# start of Input rows

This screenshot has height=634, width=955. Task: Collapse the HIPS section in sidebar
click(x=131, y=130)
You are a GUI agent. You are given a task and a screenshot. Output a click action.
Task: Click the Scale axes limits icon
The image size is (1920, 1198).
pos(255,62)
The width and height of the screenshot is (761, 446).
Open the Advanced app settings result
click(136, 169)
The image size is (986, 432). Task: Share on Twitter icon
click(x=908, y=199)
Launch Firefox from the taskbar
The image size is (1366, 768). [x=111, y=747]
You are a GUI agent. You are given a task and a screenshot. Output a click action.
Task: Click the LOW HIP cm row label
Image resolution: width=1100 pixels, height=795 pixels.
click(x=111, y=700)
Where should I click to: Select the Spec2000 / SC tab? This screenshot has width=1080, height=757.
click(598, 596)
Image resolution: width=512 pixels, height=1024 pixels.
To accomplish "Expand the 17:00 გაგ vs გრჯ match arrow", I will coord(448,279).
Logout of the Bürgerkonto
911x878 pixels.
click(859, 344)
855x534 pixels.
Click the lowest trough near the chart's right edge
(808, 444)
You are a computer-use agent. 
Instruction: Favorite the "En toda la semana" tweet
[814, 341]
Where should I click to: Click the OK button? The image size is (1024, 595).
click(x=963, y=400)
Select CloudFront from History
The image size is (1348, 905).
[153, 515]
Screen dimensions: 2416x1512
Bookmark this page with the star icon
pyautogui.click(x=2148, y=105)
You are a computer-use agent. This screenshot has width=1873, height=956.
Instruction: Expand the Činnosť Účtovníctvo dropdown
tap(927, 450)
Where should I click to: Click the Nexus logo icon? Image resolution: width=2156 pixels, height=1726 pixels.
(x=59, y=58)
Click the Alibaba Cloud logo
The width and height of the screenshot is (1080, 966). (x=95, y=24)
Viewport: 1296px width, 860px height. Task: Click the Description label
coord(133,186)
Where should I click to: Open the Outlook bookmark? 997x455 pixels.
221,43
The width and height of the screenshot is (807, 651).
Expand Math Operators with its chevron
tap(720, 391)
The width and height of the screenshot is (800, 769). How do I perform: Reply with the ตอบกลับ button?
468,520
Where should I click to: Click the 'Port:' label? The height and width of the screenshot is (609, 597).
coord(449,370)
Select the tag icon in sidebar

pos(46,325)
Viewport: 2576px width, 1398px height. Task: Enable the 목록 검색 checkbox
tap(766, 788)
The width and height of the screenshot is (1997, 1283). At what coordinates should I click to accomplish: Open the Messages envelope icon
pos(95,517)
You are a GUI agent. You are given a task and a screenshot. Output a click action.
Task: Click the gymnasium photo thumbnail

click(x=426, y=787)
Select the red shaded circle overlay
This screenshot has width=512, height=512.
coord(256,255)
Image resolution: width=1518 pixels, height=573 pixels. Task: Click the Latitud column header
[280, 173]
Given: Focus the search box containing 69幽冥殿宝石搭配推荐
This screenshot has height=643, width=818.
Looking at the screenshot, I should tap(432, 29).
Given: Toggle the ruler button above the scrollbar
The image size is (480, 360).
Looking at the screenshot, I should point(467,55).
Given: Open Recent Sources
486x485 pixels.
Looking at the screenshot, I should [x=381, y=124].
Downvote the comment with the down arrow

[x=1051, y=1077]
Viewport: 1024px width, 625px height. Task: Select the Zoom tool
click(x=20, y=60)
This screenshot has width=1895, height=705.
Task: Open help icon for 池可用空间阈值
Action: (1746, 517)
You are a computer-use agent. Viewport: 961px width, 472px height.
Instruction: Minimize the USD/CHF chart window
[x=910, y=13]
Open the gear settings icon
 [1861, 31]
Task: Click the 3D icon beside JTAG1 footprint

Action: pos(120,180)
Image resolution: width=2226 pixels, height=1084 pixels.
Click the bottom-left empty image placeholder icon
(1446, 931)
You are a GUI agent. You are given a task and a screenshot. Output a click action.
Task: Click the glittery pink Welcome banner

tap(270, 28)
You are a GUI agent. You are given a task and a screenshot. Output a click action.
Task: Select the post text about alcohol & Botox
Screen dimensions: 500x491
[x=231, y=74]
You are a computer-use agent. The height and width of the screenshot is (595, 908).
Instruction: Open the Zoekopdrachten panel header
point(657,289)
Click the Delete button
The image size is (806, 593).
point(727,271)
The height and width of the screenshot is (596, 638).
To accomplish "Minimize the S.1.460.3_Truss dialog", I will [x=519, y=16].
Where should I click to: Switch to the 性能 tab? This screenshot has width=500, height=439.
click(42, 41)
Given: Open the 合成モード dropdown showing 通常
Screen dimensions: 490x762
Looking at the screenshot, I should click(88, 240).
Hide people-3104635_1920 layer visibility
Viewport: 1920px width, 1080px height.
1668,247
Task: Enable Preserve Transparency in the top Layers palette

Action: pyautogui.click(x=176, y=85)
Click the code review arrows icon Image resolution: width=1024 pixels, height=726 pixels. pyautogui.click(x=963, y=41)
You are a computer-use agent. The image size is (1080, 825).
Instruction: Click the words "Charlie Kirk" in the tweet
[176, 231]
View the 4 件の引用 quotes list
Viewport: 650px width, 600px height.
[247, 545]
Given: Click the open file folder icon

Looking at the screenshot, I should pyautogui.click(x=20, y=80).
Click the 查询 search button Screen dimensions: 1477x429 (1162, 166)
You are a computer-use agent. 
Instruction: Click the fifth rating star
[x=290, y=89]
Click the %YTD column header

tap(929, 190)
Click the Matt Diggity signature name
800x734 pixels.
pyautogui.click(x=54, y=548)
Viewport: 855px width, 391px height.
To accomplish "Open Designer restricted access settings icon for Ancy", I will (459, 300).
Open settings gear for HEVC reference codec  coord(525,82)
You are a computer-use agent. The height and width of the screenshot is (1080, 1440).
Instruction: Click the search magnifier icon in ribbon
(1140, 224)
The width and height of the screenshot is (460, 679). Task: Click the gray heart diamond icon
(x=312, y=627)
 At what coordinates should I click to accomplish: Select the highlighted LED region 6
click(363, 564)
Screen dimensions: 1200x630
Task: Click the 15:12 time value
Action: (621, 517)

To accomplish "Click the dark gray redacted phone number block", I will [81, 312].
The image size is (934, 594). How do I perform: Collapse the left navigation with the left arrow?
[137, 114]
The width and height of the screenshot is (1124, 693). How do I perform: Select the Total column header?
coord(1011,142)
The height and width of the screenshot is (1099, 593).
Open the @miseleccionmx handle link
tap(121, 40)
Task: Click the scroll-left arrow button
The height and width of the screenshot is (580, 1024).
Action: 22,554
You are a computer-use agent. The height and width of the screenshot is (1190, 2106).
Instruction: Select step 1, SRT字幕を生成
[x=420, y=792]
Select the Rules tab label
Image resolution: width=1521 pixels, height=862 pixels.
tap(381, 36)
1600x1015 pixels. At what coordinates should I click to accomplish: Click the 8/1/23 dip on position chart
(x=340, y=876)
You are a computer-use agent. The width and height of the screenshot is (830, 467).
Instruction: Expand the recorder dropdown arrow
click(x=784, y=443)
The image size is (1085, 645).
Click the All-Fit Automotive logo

# end of Input rows

### Goal
Rewrite the listing above, switching every "Where should I click to" to "Where do I click to" and leaving everything else the same.

### Written answer
This screenshot has height=634, width=955. Task: Collapse the HIPS section in sidebar
click(x=131, y=130)
You are a GUI agent. You are given a task and a screenshot. Output a click action.
Task: Click the Scale axes limits icon
The image size is (1920, 1198).
pos(255,62)
The width and height of the screenshot is (761, 446).
Open the Advanced app settings result
click(136, 169)
The image size is (986, 432). Task: Share on Twitter icon
click(x=908, y=199)
Launch Firefox from the taskbar
The image size is (1366, 768). [x=111, y=747]
You are a GUI agent. You are given a task and a screenshot. Output a click action.
Task: Click the LOW HIP cm row label
Image resolution: width=1100 pixels, height=795 pixels.
click(x=111, y=700)
Where do I click to: Select the Spec2000 / SC tab? This screenshot has width=1080, height=757.
click(598, 596)
Image resolution: width=512 pixels, height=1024 pixels.
To accomplish "Expand the 17:00 გაგ vs გრჯ match arrow", I will coord(448,279).
Logout of the Bürgerkonto
911x878 pixels.
click(859, 344)
855x534 pixels.
Click the lowest trough near the chart's right edge
(808, 444)
You are a computer-use agent. 
Instruction: Favorite the "En toda la semana" tweet
[814, 341]
Where do I click to: Click the OK button? The image size is (1024, 595).
click(x=963, y=400)
Select CloudFront from History
The image size is (1348, 905).
[153, 515]
Screen dimensions: 2416x1512
Bookmark this page with the star icon
pyautogui.click(x=2148, y=105)
You are a computer-use agent. This screenshot has width=1873, height=956.
Instruction: Expand the Činnosť Účtovníctvo dropdown
tap(927, 450)
Where do I click to: Click the Nexus logo icon? Image resolution: width=2156 pixels, height=1726 pixels.
(x=59, y=58)
Click the Alibaba Cloud logo
The width and height of the screenshot is (1080, 966). (x=95, y=24)
Viewport: 1296px width, 860px height. Task: Click the Description label
coord(133,186)
Where do I click to: Open the Outlook bookmark? 997x455 pixels.
221,43
The width and height of the screenshot is (807, 651).
Expand Math Operators with its chevron
tap(720, 391)
The width and height of the screenshot is (800, 769). How do I perform: Reply with the ตอบกลับ button?
468,520
Where do I click to: Click the 'Port:' label? The height and width of the screenshot is (609, 597).
coord(449,370)
Select the tag icon in sidebar

pos(46,325)
Viewport: 2576px width, 1398px height. Task: Enable the 목록 검색 checkbox
tap(766, 788)
The width and height of the screenshot is (1997, 1283). At what coordinates should I click to accomplish: Open the Messages envelope icon
pos(95,517)
You are a GUI agent. You are given a task and a screenshot. Output a click action.
Task: Click the gymnasium photo thumbnail

click(x=426, y=787)
Select the red shaded circle overlay
This screenshot has width=512, height=512.
coord(256,255)
Image resolution: width=1518 pixels, height=573 pixels. Task: Click the Latitud column header
[280, 173]
Given: Focus the search box containing 69幽冥殿宝石搭配推荐
This screenshot has height=643, width=818.
Looking at the screenshot, I should tap(432, 29).
Given: Toggle the ruler button above the scrollbar
The image size is (480, 360).
Looking at the screenshot, I should point(467,55).
Given: Open Recent Sources
486x485 pixels.
Looking at the screenshot, I should [x=381, y=124].
Downvote the comment with the down arrow

[x=1051, y=1077]
Viewport: 1024px width, 625px height. Task: Select the Zoom tool
click(x=20, y=60)
This screenshot has width=1895, height=705.
Task: Open help icon for 池可用空间阈值
Action: (1746, 517)
You are a computer-use agent. Viewport: 961px width, 472px height.
Instruction: Minimize the USD/CHF chart window
[x=910, y=13]
Open the gear settings icon
 [1861, 31]
Task: Click the 3D icon beside JTAG1 footprint

Action: pos(120,180)
Image resolution: width=2226 pixels, height=1084 pixels.
Click the bottom-left empty image placeholder icon
(1446, 931)
You are a GUI agent. You are given a task and a screenshot. Output a click action.
Task: Click the glittery pink Welcome banner

tap(270, 28)
You are a GUI agent. You are given a task and a screenshot. Output a click action.
Task: Select the post text about alcohol & Botox
Screen dimensions: 500x491
[x=231, y=74]
You are a computer-use agent. The height and width of the screenshot is (595, 908).
Instruction: Open the Zoekopdrachten panel header
point(657,289)
Click the Delete button
The image size is (806, 593).
point(727,271)
The height and width of the screenshot is (596, 638).
To accomplish "Minimize the S.1.460.3_Truss dialog", I will [x=519, y=16].
Where do I click to: Switch to the 性能 tab? This screenshot has width=500, height=439.
click(42, 41)
Given: Open the 合成モード dropdown showing 通常
Screen dimensions: 490x762
Looking at the screenshot, I should click(88, 240).
Hide people-3104635_1920 layer visibility
Viewport: 1920px width, 1080px height.
1668,247
Task: Enable Preserve Transparency in the top Layers palette

Action: pyautogui.click(x=176, y=85)
Click the code review arrows icon Image resolution: width=1024 pixels, height=726 pixels. pyautogui.click(x=963, y=41)
You are a computer-use agent. The image size is (1080, 825).
Instruction: Click the words "Charlie Kirk" in the tweet
[176, 231]
View the 4 件の引用 quotes list
Viewport: 650px width, 600px height.
[247, 545]
Given: Click the open file folder icon

Looking at the screenshot, I should pyautogui.click(x=20, y=80).
Click the 查询 search button Screen dimensions: 1477x429 (1162, 166)
You are a computer-use agent. 
Instruction: Click the fifth rating star
[x=290, y=89]
Click the %YTD column header

tap(929, 190)
Click the Matt Diggity signature name
800x734 pixels.
pyautogui.click(x=54, y=548)
Viewport: 855px width, 391px height.
To accomplish "Open Designer restricted access settings icon for Ancy", I will (459, 300).
Open settings gear for HEVC reference codec  coord(525,82)
You are a computer-use agent. The height and width of the screenshot is (1080, 1440).
Instruction: Click the search magnifier icon in ribbon
(1140, 224)
The width and height of the screenshot is (460, 679). Task: Click the gray heart diamond icon
(x=312, y=627)
 At what coordinates should I click to accomplish: Select the highlighted LED region 6
click(363, 564)
Screen dimensions: 1200x630
Task: Click the 15:12 time value
Action: (621, 517)

To accomplish "Click the dark gray redacted phone number block", I will [81, 312].
The image size is (934, 594). How do I perform: Collapse the left navigation with the left arrow?
[137, 114]
The width and height of the screenshot is (1124, 693). How do I perform: Select the Total column header?
coord(1011,142)
The height and width of the screenshot is (1099, 593).
Open the @miseleccionmx handle link
tap(121, 40)
Task: Click the scroll-left arrow button
The height and width of the screenshot is (580, 1024).
Action: 22,554
You are a computer-use agent. The height and width of the screenshot is (1190, 2106).
Instruction: Select step 1, SRT字幕を生成
[x=420, y=792]
Select the Rules tab label
Image resolution: width=1521 pixels, height=862 pixels.
tap(381, 36)
1600x1015 pixels. At what coordinates should I click to accomplish: Click the 8/1/23 dip on position chart
(x=340, y=876)
You are a computer-use agent. The width and height of the screenshot is (830, 467).
Instruction: Expand the recorder dropdown arrow
click(x=784, y=443)
The image size is (1085, 645).
Click the All-Fit Automotive logo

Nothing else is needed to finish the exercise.